As winter approaches each year, the cold weather means rough sleepers and people in precarious housing need additional care and support. At the same time, the dark winter months can be long and difficult for people with complex mental health needs.
This year in particular, the pandemic has had a huge impact upon housing, employment, mental health, and addictions.
- Recent figures show that more than half of rough sleepers in London are sleeping on the street for the first time.
- Since lockdown began, 17% of people in Britain are drinking more, and 30% of people are drinking earlier in the day. Experts also found that the general population have been drinking at “higher risk levels” since the pandemic began.
- About 1 in 4 people in the UK will experience a mental health problem each year, meanwhile, more than half of adults and over two thirds of young people said that their mental health has gotten worse during lockdown.
- The ONS found that between July and September 2020, the unemployment rate across the UK rose to its highest rate since 2016, while redundancies reached a record high.
Complex issues demand a complex approach. At SCT, we help the “whole person” to achieve long-lasting recovery, offering support with housing, training, and employment, along with specialist addiction counselling, long-term support with mental health issues and complex needs. Underpinning all of our work is a friendly local community who are always there to help people along their journey to recovery. In a regular year, without the impact of a pandemic, we have been able to help over 600 people on their journey to recovery.
CEO of Spitalfields Crypt Trust, Steve Coles, writes:
“Last Christmas, there was no way we could have predicted how challenging, unpredictable and unsettling 2020 would be.
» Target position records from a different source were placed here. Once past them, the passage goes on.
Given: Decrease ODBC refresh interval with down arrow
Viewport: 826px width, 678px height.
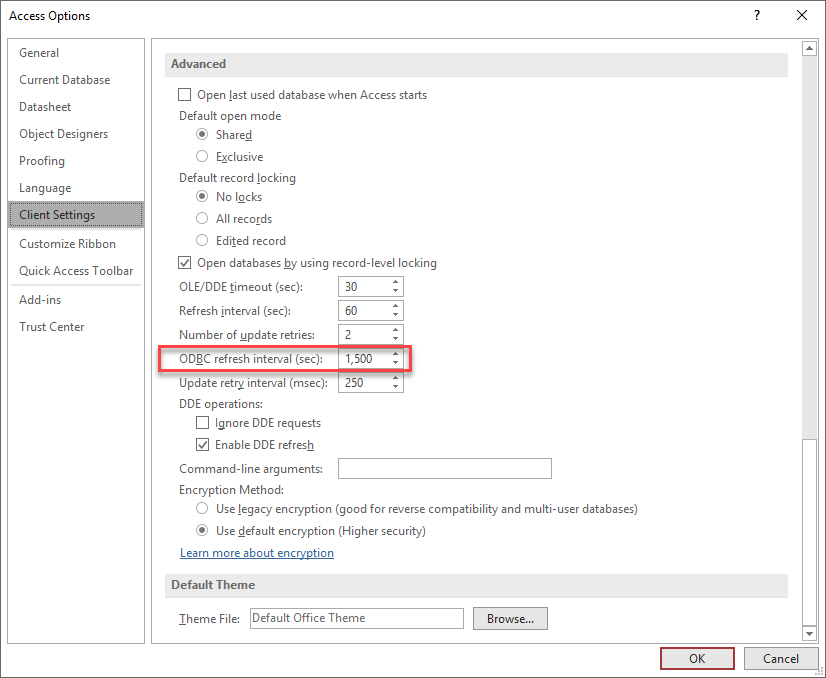Looking at the screenshot, I should pyautogui.click(x=395, y=363).
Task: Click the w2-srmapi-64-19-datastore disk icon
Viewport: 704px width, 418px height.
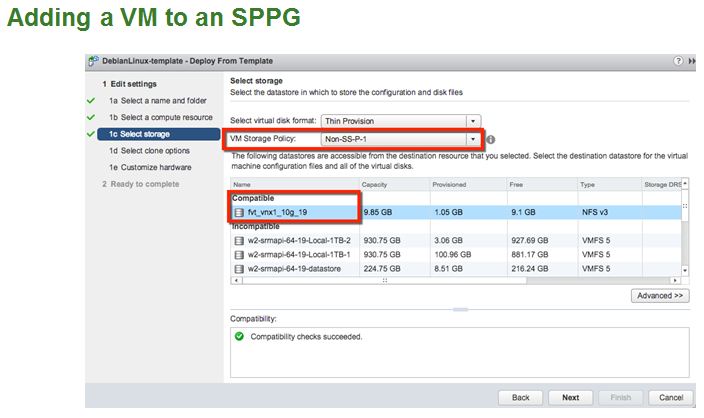Action: (x=238, y=269)
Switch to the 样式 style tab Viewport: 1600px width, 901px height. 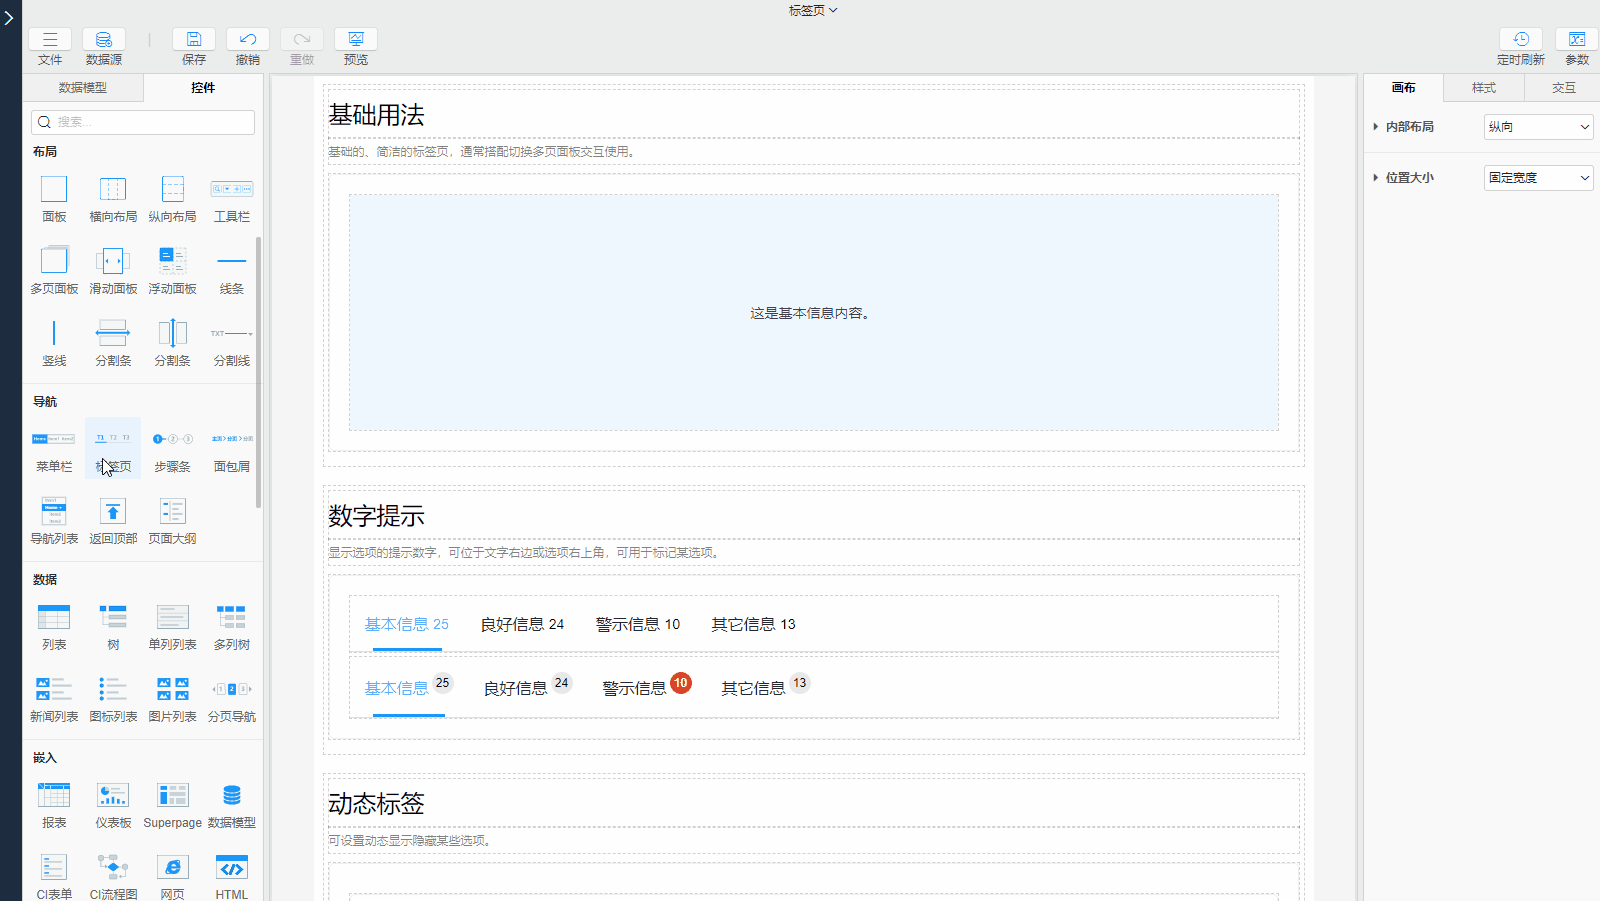coord(1483,88)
This Christmas, more people than usual will find themselves struggling with addiction and homelessness for the first time and I want to make sure we are doing everything we can to help them on their path to recovery.”
A key part of our approach is the Training and Development Centre, where people in recovery can try out new things, learn valuable skills, and gain work experience. At the Recovery Hub, we run regular weekly classes including woodwork, art, gardening, and IT skills.
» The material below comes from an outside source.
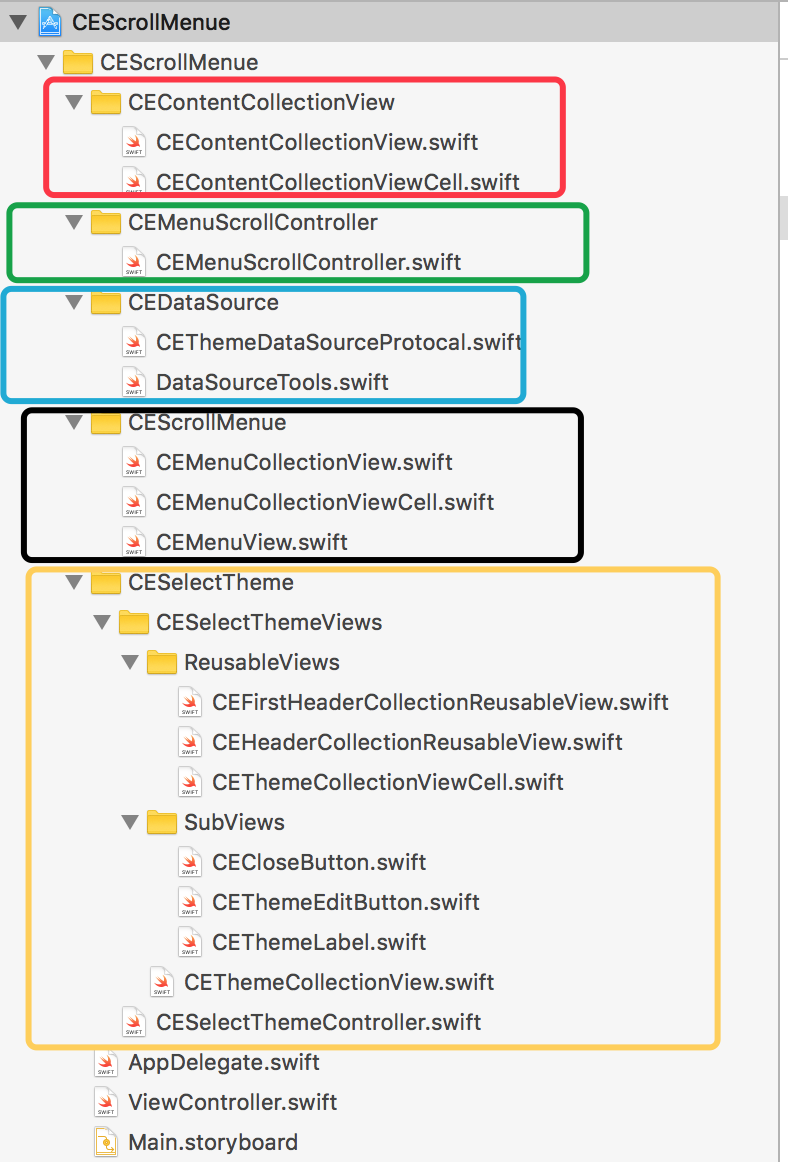The image size is (788, 1162).
Task: Collapse the CESelectThemeViews disclosure triangle
Action: coord(102,622)
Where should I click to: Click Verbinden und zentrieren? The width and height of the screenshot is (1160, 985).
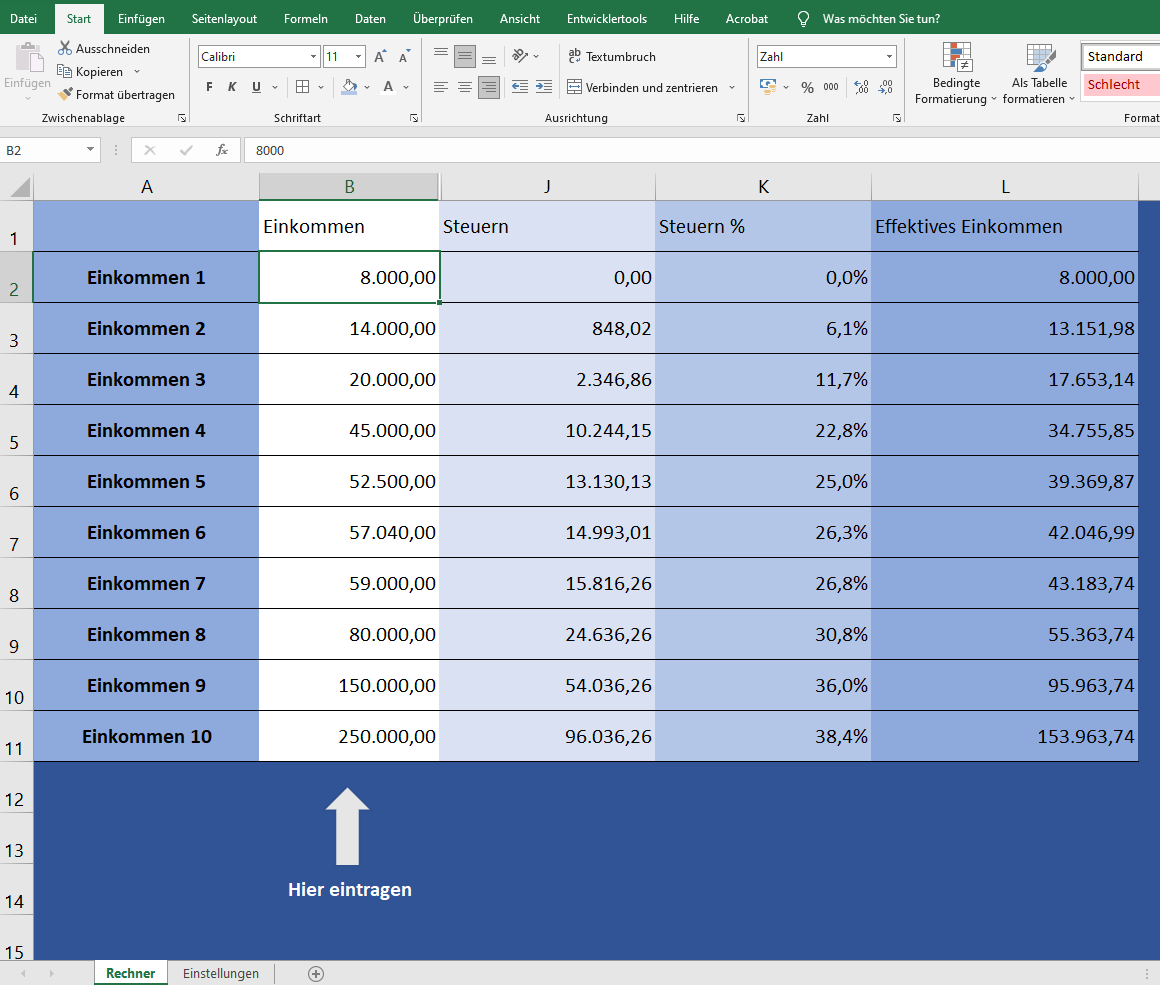point(642,88)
We are so proud of the work our students have done this year, particularly during lockdown. Each year we see people progress tremendously. People like *John have achieved a huge amount this year and will be continuing this hard work through 2021 and beyond:
“I look forward to next Christmas and I can see so many possibilities. My primary aim is sobriety, one day at a time. To ensure I can achieve this, I will continue to work with SCT at one of their move–on houses, where I will carry on with the AA program. I have aspirations of becoming a teacher in the future, as well as getting more involved in music. I have developed a sense of identity and self-worth over the past nine months where I can see these goals as very attainable and manageable. “
Donations made to SCT will go towards supporting people like *John along their recovery journey.
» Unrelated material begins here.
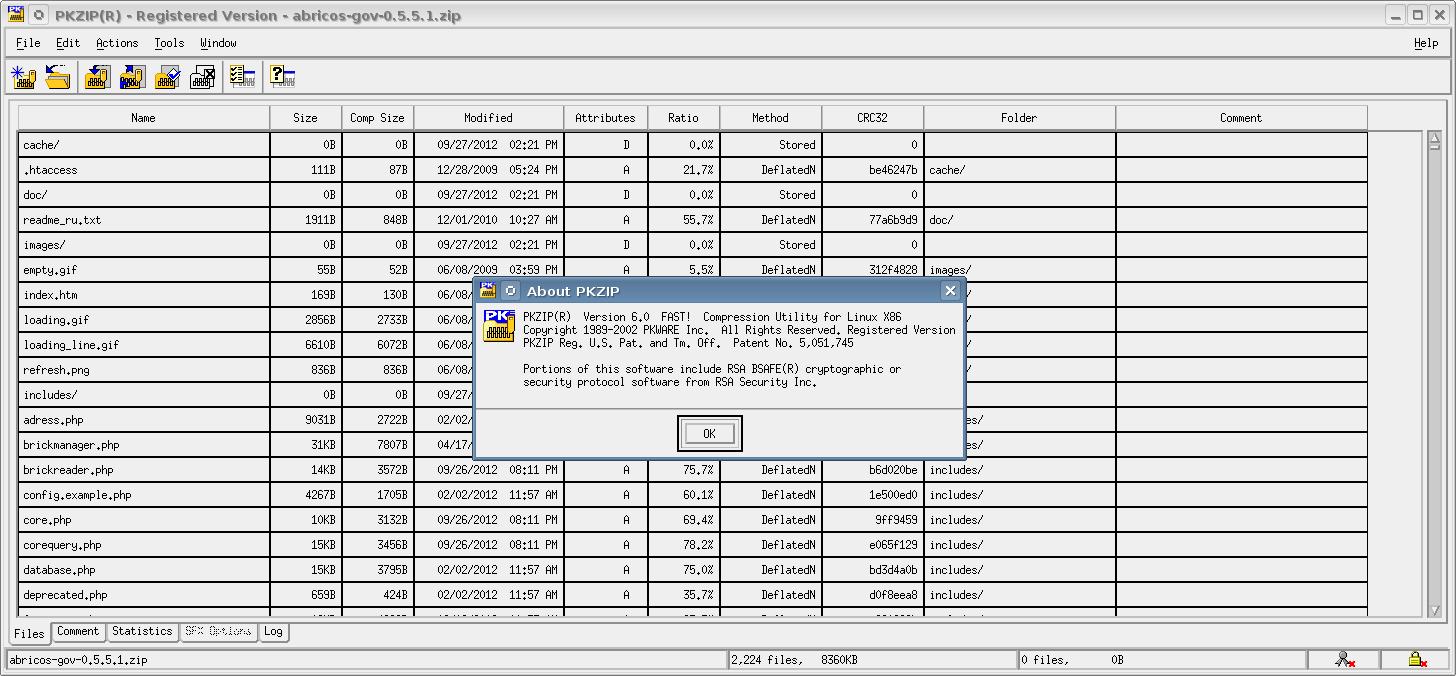Switch to the Statistics tab
This screenshot has height=676, width=1456.
(x=142, y=631)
If you choose to donate a one-off gift, your gift will be matched pound for pound. This is thanks to the generosity of a private donor. This is capped at £10,000 and we will update this page once this amount has been reached.
If you choose to sign-up to a monthly gift of at least £9, you’ll receive a pack of Christmas cards, designed by the people that we work with in our therapeutic art classes.
As we endure winter and the second wave, people need our help more than ever. From all of us at SCT, thank you for your kind support this Christmas.